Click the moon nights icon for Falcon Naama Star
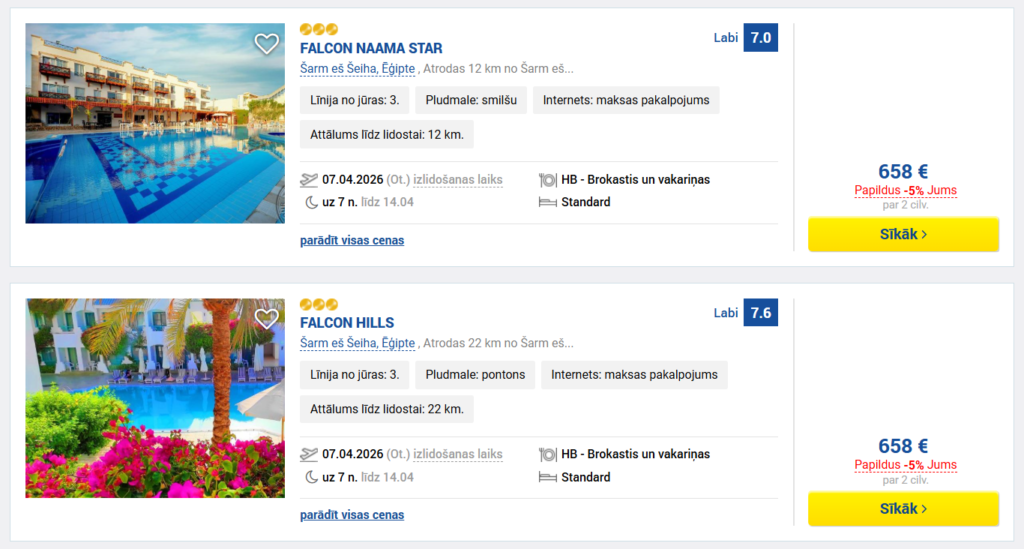Screen dimensions: 1024x549 tap(312, 202)
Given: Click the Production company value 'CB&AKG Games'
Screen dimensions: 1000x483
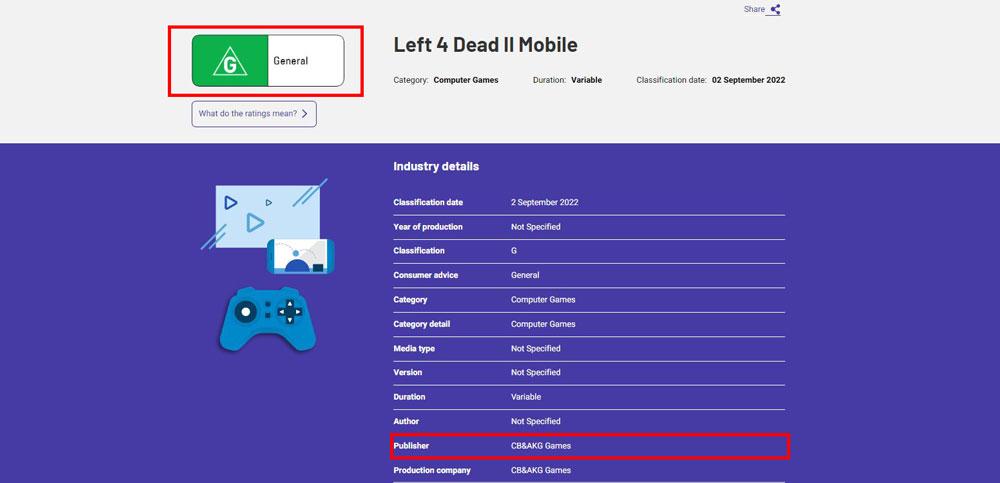Looking at the screenshot, I should click(x=541, y=470).
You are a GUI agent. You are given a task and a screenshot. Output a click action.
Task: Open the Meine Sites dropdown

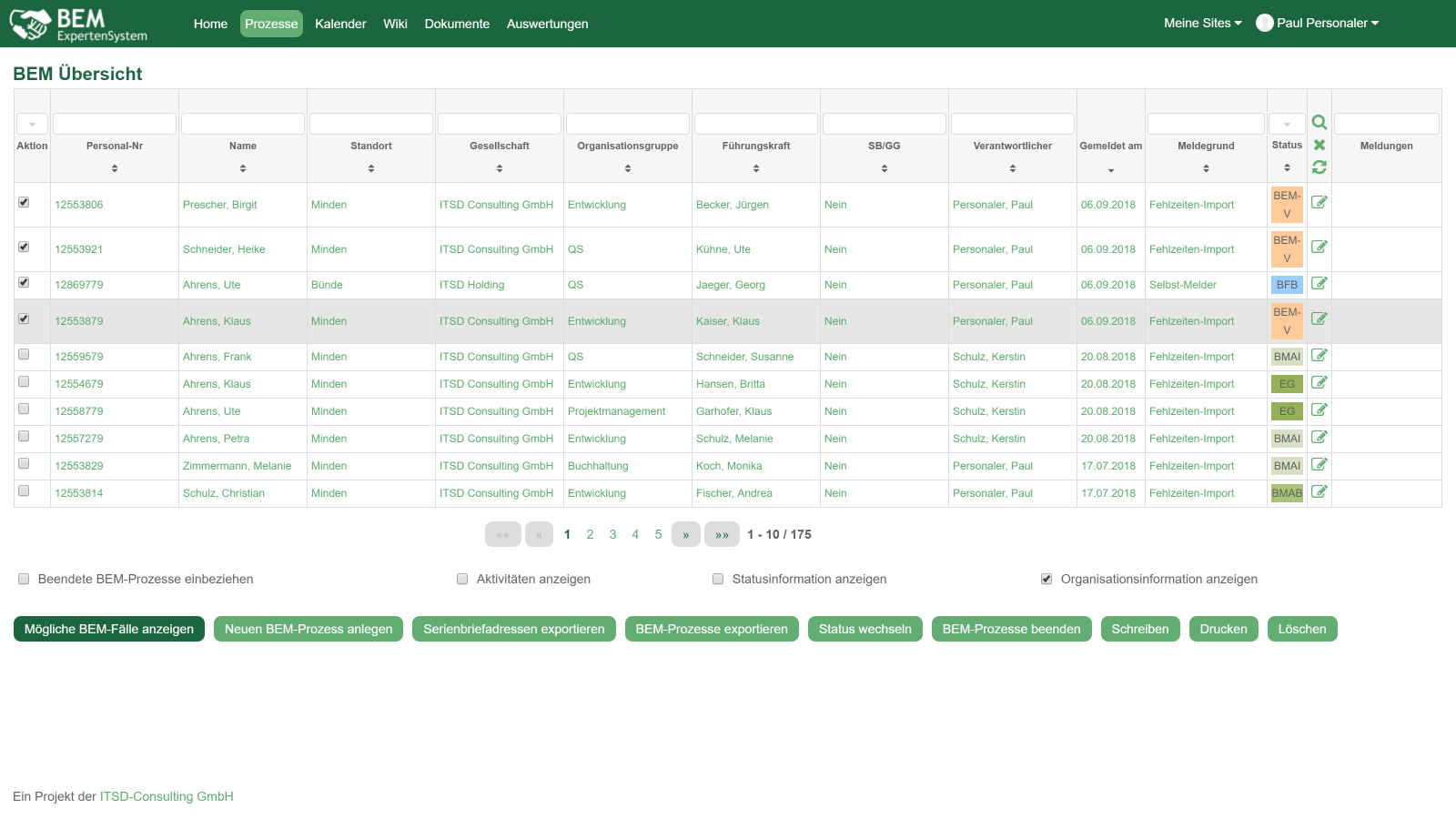[x=1202, y=24]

———

Brief » The copy starts at the line holding "Given: Click the" and ends at the last line of the records above. Transcribe those lines exactly, pictures excluded.

Response area »
Given: Click the Production company value 'CB&AKG Games'
Screen dimensions: 1000x483
Looking at the screenshot, I should click(x=541, y=470).
You are a GUI agent. You are given a task and a screenshot. Output a click action.
Task: Open the Meine Sites dropdown

[x=1202, y=24]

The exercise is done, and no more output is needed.